Role of the bone marrow immune microenvironment in chronic myelomonocytic leukemia pathogenesis: novel mechanisms and insights into clonal propagation

Recent studies in chronic myelomonocytic leukemia (CMML) involving clonal dendritic cell (DC) aggregates and association with systemic immune dysregulation have highlighted novel and potentially targetable pathways of disease progression. CMML DC aggregates are populated by heterogeneous cell types such as CD123⁺ plasmacytoid dendritic cells (pDCs), CD11c + myeloid-derived DCs (mDCs), myeloid-derived suppressor cells (MDSCs), monocytes, and associate with an immune checkpoint called indoleamine 2,3-dioxygenase (IDO). Systemically, these IDO + DC aggregates are associated with immune tolerance marked by regulatory T cell expansion, likely mediated by aberrant DC-T cell interactions occurring within the bone marrow (BM) microenvironment.
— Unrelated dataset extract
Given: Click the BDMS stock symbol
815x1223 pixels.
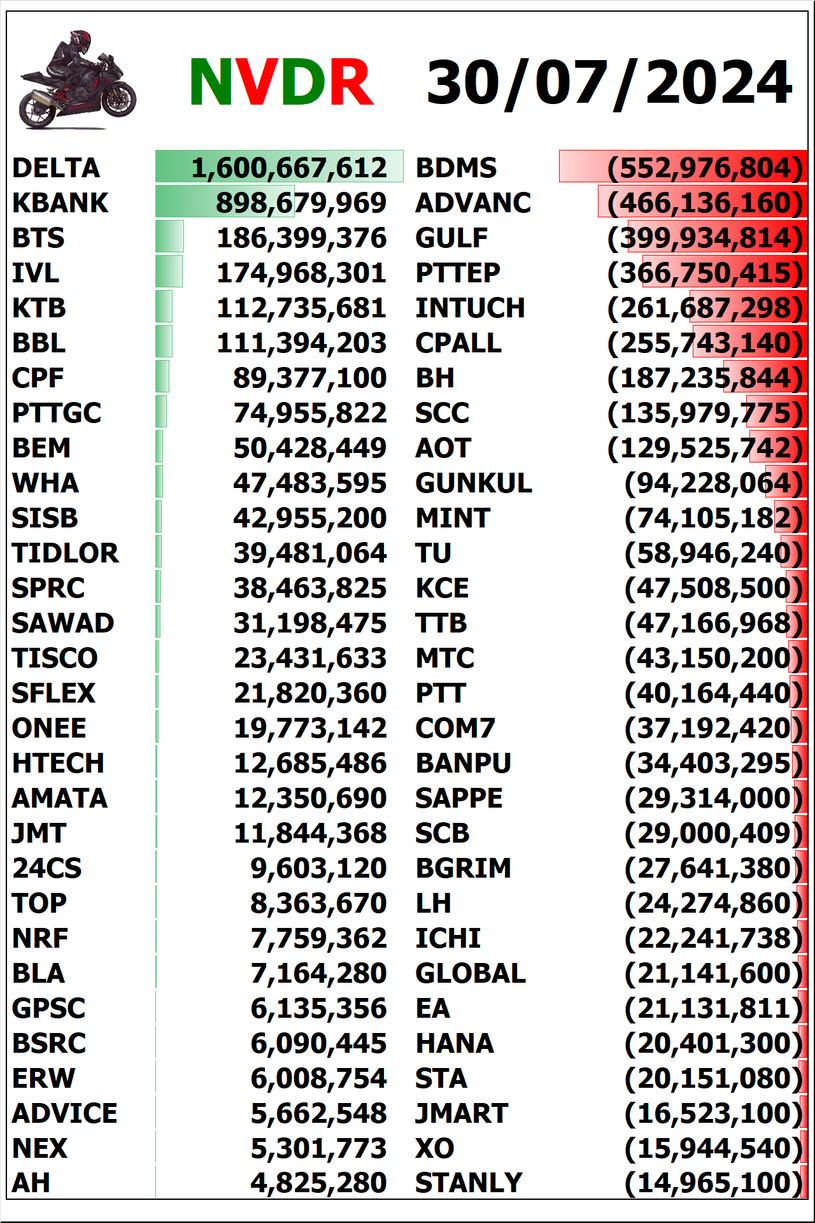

Somatic mutational events in CMML such as ASXL1 and NRAS mutations cooperate to induce T cell exhaustion and contribute toward disease progression to acute myeloid leukemia (AML). In this review, we explore the role of aging-induced alterations in the BM immune microenvironment, aberrant innate immune and proinflammatory signaling, and the adaptive immune system in CMML.